Let us ramp up fight against killer malaria

Tuesday, April 27th, 2021 00:00 |
Mosquito bite. Photo/Courtesy

Yesterday the world marked Malaria Day, the second in the Covid pandemic period. As such it is not strange that efforts to end one of the world’s killer diseases took a back seat to deal with the emergency that was Covid-19.

Things are not so different in the country, but this means there will be a setback in achieving the targets of ending the disease in 2030. 

Fortunately, we were one of three countries besides Malawi and Ghana to be selected as pilot of the RTS,S vaccine since 2019, and the World Health Organisation has shown a positive outlook in the programme.

So far, according to the Ministry of Health, 450,000 doses of the vaccine will have been administered, with more than 180,000 children receiving the first dose by the end of April 2021.

We have also put in place the different local and community interventions including mosquito nets, malaria medicine, insecticides and rapid test kits. 
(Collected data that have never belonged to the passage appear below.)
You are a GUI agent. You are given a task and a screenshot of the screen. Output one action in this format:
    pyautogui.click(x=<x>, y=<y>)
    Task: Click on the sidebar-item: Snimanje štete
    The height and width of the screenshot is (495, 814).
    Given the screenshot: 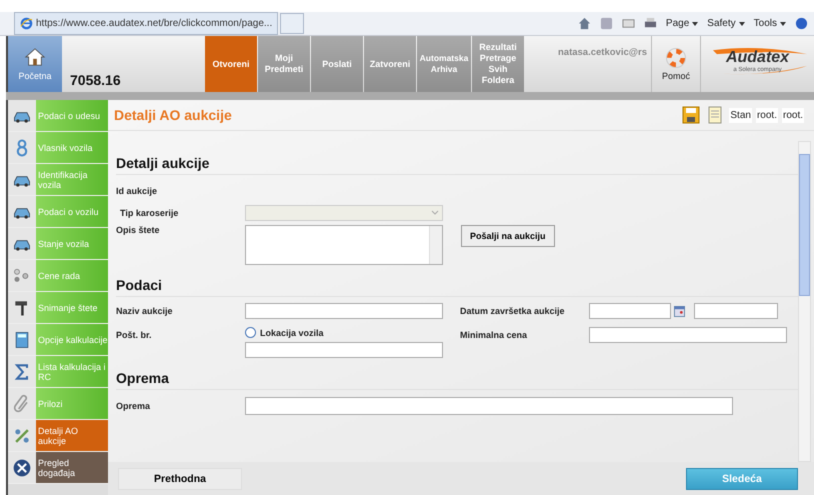 What is the action you would take?
    pyautogui.click(x=72, y=308)
    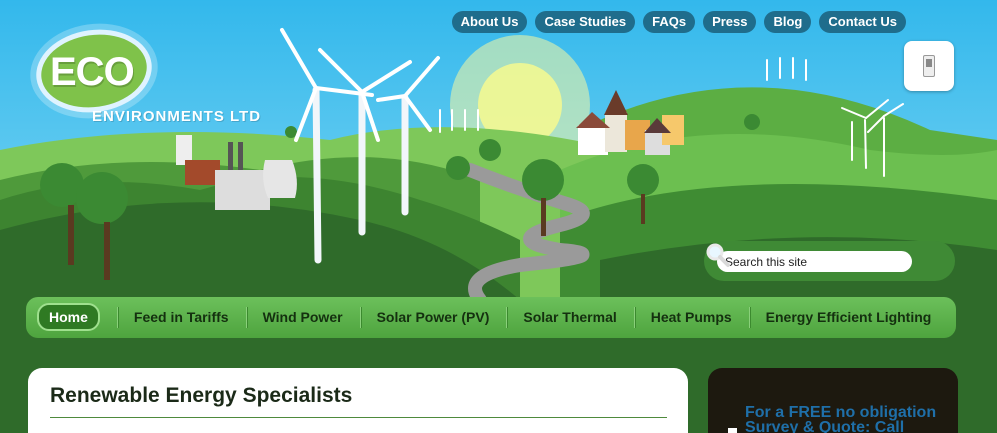 Image resolution: width=997 pixels, height=433 pixels. I want to click on top-nav-contact-us: Contact Us, so click(862, 22).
The intermittent preventive treatment of malaria in pregnancy has also gone a long way to protect mothers and their babies from the impact of malaria.

All these efforts, as per the Health ministry has seen reduction of out-patient attendance from 30 per cent to 19 per cent and in-patients from 20 per cent to 15 per cent between 2016 and 2020.
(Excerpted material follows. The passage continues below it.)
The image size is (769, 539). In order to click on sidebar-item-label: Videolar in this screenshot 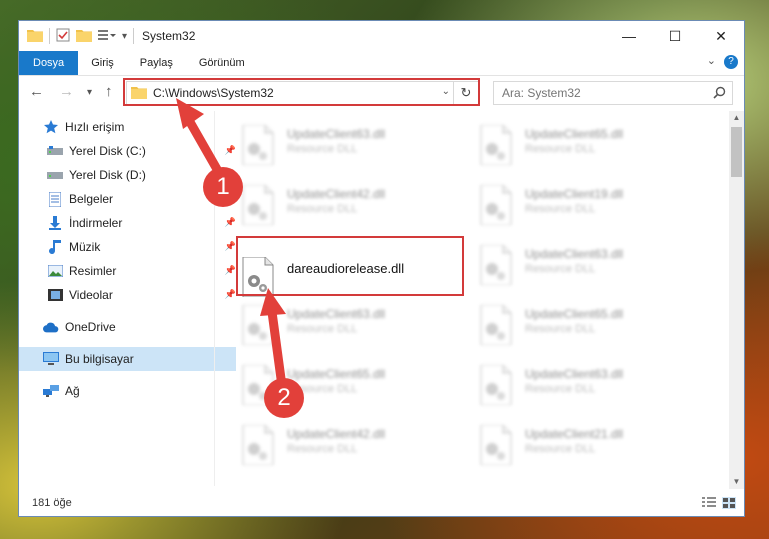, I will do `click(91, 295)`.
It has also seen decreased confirmed malaria cases from 113 in 2016 to 86 in 2020.

However, we should not sit pretty with the positive picture painted. Covid-19 has been a burden on healthcare systems, and has caused people to shy away from receiving necessary treatment out of fear of infection with the coronavirus. 
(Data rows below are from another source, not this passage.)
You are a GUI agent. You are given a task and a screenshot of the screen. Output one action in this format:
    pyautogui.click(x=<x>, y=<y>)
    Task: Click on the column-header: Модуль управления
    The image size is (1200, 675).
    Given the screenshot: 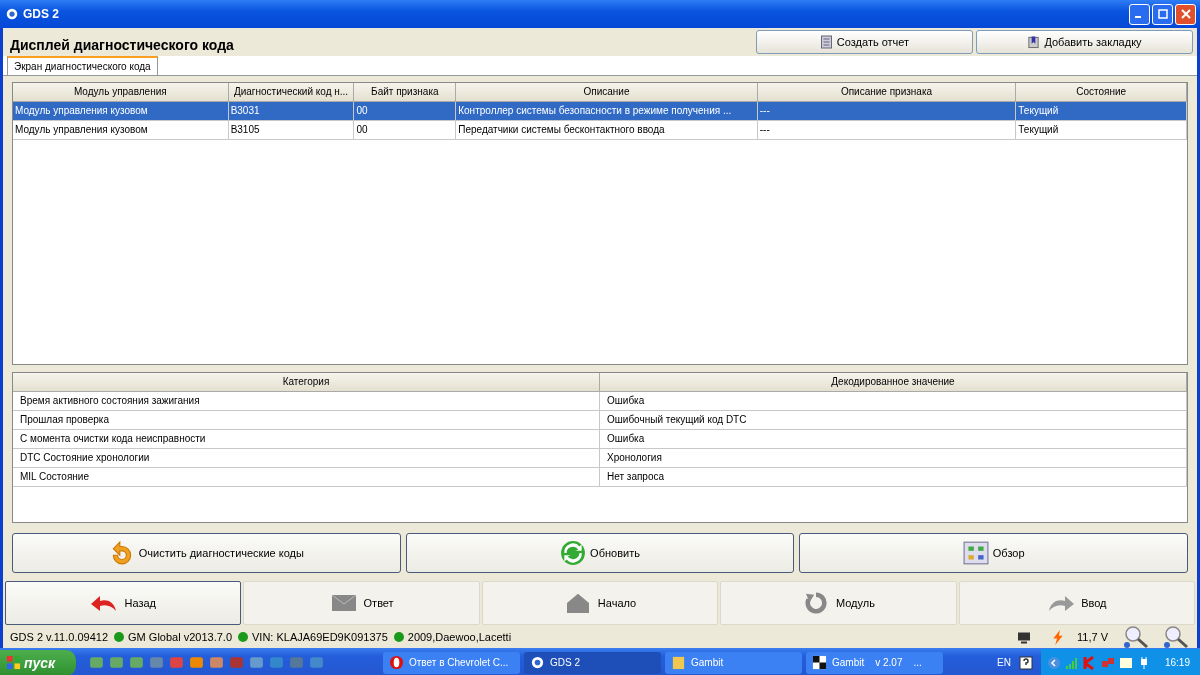 What is the action you would take?
    pyautogui.click(x=121, y=92)
    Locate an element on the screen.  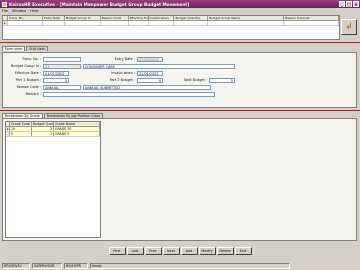
delete-button: Delete is located at coordinates (225, 251).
As such cases of malaria have been under-reported or have been left to get to severe cases or even death.

It is, therefore, important that all malaria programmes must be reinstated and even ramped up so that we can get rid of the disease that kills more than 12,000 people in the country. 

Importantly, the information about vaccination in pilot counties should be spread effectively so that children under the age of five, one of the most vulnerable groups, can benefit from life-saving intervention.

With the formation of the End Malaria Council early this year, Kenyans will be looking forward to seeing the strategies the council and its partners will establish, to reduce the burden of treatment when malaria rears its ugly head.